--- EXERCISE OBJECTIVE ---
Report all lines below with the word "Enable".

- - - - - - -

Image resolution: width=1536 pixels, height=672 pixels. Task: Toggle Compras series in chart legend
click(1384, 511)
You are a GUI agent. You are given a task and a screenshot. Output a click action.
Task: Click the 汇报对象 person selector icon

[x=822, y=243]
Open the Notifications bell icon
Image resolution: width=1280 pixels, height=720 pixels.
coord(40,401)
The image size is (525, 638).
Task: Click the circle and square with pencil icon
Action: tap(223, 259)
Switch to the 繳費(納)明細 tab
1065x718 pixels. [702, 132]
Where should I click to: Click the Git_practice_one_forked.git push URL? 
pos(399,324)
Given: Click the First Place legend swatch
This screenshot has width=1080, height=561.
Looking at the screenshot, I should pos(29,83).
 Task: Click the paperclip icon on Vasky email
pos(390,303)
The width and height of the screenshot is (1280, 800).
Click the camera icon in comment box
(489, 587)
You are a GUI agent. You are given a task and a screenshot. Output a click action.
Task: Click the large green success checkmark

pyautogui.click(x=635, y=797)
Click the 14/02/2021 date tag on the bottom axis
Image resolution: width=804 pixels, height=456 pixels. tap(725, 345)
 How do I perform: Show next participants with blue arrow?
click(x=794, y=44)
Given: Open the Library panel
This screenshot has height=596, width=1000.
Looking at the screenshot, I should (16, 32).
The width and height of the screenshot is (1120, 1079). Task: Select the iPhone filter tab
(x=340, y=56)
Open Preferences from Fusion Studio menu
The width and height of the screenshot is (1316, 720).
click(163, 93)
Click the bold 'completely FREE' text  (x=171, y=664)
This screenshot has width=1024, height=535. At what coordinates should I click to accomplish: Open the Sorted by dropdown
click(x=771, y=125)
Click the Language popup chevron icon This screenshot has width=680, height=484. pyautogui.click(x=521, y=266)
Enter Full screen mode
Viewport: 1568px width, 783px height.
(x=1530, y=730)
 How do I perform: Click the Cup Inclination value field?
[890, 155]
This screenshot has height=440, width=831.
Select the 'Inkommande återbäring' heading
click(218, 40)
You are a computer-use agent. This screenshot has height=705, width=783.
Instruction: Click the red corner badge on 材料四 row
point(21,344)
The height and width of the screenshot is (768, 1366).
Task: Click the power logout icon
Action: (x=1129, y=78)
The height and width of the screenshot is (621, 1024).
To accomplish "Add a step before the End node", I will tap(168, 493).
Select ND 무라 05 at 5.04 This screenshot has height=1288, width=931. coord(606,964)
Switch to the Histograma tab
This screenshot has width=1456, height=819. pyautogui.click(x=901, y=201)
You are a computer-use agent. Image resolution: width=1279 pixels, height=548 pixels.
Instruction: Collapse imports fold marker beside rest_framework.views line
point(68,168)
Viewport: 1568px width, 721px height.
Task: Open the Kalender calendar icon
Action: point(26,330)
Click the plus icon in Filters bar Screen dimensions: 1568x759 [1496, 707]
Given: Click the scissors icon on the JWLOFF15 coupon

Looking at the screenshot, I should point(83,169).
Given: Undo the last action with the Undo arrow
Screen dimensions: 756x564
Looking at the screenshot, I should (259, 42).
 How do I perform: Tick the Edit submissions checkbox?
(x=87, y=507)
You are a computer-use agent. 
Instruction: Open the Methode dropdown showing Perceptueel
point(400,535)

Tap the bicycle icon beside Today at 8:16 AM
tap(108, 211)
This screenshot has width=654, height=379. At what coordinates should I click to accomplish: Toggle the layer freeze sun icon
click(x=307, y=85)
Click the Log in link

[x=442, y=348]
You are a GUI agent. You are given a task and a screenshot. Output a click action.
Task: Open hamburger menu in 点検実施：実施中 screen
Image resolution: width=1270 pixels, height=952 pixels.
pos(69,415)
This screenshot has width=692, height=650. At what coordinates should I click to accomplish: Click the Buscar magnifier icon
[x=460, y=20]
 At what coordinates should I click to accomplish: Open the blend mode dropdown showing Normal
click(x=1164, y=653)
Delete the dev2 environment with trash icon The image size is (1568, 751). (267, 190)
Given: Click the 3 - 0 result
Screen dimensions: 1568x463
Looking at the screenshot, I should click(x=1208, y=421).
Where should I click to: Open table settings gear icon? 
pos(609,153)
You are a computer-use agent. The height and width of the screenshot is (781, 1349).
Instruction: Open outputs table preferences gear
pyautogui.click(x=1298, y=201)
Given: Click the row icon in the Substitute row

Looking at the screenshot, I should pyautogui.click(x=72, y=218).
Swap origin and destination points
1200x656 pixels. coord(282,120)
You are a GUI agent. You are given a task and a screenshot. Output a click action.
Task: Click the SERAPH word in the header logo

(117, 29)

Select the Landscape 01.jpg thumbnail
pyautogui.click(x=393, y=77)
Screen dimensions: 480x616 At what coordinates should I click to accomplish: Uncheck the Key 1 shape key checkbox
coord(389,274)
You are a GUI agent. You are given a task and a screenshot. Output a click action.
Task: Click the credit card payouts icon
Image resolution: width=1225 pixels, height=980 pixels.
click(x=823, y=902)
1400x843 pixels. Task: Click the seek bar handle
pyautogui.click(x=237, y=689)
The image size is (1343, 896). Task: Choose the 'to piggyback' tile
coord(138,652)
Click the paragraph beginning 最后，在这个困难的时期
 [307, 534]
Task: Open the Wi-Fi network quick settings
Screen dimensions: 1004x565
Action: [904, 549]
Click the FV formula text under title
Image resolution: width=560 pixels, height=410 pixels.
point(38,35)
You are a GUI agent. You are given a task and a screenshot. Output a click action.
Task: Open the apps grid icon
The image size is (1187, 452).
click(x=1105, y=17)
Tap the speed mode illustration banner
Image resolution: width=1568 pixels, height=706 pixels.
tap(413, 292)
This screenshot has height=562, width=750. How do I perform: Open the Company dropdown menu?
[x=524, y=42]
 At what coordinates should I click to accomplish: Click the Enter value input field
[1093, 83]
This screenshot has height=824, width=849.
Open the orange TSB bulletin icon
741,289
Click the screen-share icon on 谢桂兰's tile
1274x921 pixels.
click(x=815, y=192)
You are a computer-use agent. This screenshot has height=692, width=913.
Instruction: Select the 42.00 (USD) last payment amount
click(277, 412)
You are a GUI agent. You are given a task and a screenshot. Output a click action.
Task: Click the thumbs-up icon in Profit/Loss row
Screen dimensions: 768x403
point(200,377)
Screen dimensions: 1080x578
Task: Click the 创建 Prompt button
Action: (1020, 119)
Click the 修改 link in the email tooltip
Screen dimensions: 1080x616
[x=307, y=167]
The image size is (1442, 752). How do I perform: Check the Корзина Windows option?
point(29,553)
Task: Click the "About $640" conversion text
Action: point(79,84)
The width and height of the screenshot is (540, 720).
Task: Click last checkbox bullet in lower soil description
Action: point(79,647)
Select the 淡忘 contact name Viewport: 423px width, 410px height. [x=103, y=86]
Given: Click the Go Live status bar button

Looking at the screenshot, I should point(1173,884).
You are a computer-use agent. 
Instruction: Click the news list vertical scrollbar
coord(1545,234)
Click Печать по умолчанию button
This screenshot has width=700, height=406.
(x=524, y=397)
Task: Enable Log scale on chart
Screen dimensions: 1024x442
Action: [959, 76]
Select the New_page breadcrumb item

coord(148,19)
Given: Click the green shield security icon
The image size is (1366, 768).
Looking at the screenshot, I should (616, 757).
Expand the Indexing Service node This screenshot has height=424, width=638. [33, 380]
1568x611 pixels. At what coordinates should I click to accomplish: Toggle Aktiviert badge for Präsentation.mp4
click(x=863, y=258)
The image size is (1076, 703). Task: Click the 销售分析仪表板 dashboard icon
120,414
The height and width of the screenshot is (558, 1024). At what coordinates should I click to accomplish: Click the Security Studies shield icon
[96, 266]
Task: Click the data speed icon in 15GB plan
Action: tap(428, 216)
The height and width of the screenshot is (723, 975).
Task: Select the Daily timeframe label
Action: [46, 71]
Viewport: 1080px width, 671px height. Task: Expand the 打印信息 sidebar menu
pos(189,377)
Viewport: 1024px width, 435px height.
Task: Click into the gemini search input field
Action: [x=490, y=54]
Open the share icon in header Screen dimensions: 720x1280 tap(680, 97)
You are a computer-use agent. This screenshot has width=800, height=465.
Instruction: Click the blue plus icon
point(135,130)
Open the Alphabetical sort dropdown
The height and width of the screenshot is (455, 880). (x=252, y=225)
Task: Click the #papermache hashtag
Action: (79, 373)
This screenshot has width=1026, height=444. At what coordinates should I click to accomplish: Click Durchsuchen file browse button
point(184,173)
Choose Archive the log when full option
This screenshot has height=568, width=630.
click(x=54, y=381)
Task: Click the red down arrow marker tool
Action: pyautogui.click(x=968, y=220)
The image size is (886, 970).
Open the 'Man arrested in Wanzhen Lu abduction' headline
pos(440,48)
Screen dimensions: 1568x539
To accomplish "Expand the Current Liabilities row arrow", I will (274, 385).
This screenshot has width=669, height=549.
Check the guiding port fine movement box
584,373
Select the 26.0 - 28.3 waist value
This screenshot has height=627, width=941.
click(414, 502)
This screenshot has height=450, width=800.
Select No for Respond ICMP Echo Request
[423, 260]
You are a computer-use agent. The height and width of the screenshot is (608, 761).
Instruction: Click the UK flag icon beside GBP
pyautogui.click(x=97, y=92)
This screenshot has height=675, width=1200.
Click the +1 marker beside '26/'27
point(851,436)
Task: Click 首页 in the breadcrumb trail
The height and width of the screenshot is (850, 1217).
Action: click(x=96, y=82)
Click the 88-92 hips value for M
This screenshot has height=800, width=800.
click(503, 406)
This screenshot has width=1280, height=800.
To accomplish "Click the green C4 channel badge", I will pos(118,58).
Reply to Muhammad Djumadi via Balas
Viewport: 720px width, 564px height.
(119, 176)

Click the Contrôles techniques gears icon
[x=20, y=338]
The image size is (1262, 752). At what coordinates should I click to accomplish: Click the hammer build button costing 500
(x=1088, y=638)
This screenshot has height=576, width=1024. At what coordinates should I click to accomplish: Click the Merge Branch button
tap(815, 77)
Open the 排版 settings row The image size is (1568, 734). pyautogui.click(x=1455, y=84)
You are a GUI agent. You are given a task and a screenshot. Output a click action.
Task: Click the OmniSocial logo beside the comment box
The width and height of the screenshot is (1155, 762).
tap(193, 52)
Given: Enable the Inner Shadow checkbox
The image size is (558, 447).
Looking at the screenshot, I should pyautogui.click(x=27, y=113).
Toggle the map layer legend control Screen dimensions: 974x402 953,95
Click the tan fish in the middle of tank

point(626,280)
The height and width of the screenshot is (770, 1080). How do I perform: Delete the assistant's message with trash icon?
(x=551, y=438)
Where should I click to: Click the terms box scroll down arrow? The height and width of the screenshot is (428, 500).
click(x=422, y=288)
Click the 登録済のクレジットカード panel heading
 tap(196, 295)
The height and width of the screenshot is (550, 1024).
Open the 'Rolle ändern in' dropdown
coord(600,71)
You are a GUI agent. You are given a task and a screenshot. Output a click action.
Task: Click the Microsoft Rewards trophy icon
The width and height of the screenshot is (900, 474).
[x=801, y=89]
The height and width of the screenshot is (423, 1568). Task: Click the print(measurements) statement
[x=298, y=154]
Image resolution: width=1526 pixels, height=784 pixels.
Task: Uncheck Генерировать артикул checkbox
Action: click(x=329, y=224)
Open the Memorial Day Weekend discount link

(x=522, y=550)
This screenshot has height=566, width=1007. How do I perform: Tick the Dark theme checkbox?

- - - - - - -

--- ANSWER SECTION ---
Task: Enable Log scale on chart
Given: Enable the Inner Shadow checkbox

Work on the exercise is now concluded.